Se io fossi il CAPO di una banca americana, che ha in pancia 100 milioni di euro in titoli di Stato italiani, e che quest’anno scadono, non mi sognerei  assolutamente di rinnovarli. E ne spiego i motivi logico matematici e futuri.

La paura ragionata di perdere il mio capitale sarebbe altissima, valutando:

  • Le intenzioni dell’esecutivo e il bilancio REALE dello Stato Italiano;
  • La manovra peggiorativa del debito pubblico di almeno 20 miliardi;
  • I modi con cui i ministri parlano e sbuffano come se fossero al bar … e haimé la loro ignoranza economica;
  • L’azzardo sulla pelle dei concittadini con SPESE CERTE (reddito di cittadinanza 9 miliardi + 1, pensioni  6-7 miliardi – IVA e flat tax)  E RITORNO DI TALI INVESTIMENTI, MOLTO INCERTO IN INCREMENTO DEL PIL, COME DICHIARATO CON GRANDE INGENUITA’ A RIDURSI  — AL 2019 PIL ALL’ 1,9 % DI INCREMENTO, AL 2020 PIL ALL’1,6, 2021 PIL all’1,4 … MAH…
  • Che non ci sono colpi di Stato dietro l’aumento dello spread, ma solo investitori grandi o piccoli che hanno paura, giustamente,  di perdere il proprio capitale, con numeri alla mano e non sensazioni;
  • Tra poco si completa il Q.Easing della Bce che acquistava i Btp invenduti in borsa per tenere basso lo spread,  E tra poco LE AGENZIE DI RATING SI PRONUNCERANNO A BREVE, CON UN PREVISTO DECLASSAMENTO A BBC ? (SPERANDO DI NO….) FARANNO ESPLODERE UNO SPREAD GIA’ A 280 ….. E NON PER COLPI DI STATO ma per persone che valutano … il rischio Paese per proteggere i propri patrimoni … insomma per proteggere i propri soldi ….VERI!

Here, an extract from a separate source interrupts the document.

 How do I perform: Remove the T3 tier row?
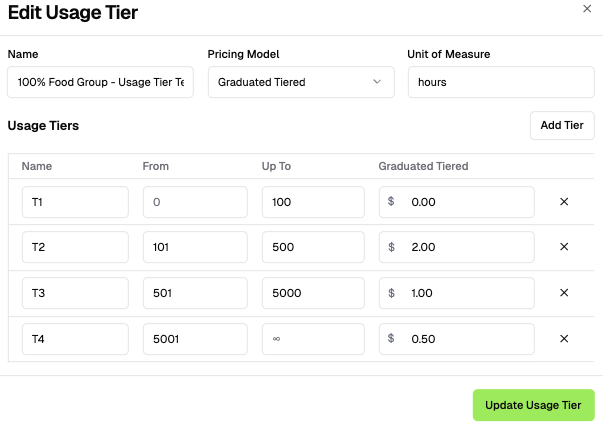click(x=564, y=293)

Lo spread, oggi 5 ottobre, pare essere stazionario almeno all’apertura dopo le dichiarazioni del ministro Tria che ha rassicurato la comunità europea prevedendo che lo sforamento al 2,4 del rapporto deficit / Pil sarà  necessario solo per il 2019 e non anche per il 2020 e 2021.

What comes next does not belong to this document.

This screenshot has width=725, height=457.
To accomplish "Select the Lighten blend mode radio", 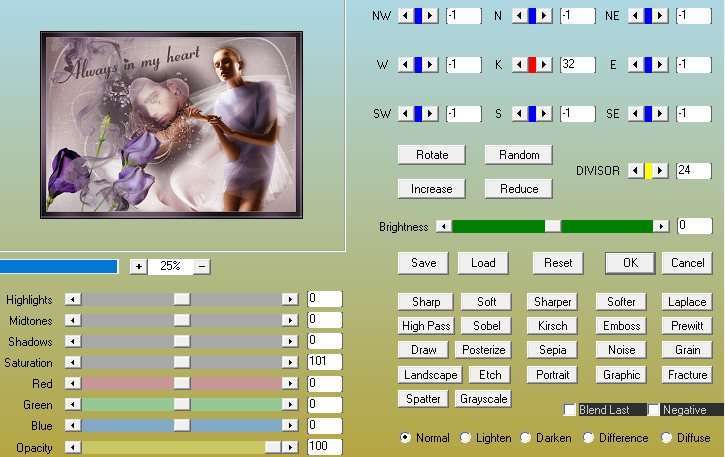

Intanto Salvini, senza remore continua a sputare fuoco su Junker, ma ricordate che Junker e Moscovici tengono al nostro benessere e al nostro futuro non il tandem salvini-di maio!

Salvini, infatti ieri ha detto che spread o non Spread, non torneremo indietro!

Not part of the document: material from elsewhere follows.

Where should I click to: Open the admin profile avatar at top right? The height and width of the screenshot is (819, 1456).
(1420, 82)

Ma non è questione di tornare indietro o andare avanti o ritirarsi bensì di sollevamento degli stessi loro elettori a chiedergli gentilmente di RITIRARSI ….  Se i mutui a tasso variabile aumenteranno, se I prestiti al consumo aumenteranno negli oneri finanziari,  se le banche andranno in difficoltà e non potranno più affidare le imprese produttive; anzi, dovranno ritirare i fidi concessi,  poi NON SARA’ volontà del governo di restare o ritirarsi MA SARA’ l’intero popolo italiano a chiedergli  di accomodarsi …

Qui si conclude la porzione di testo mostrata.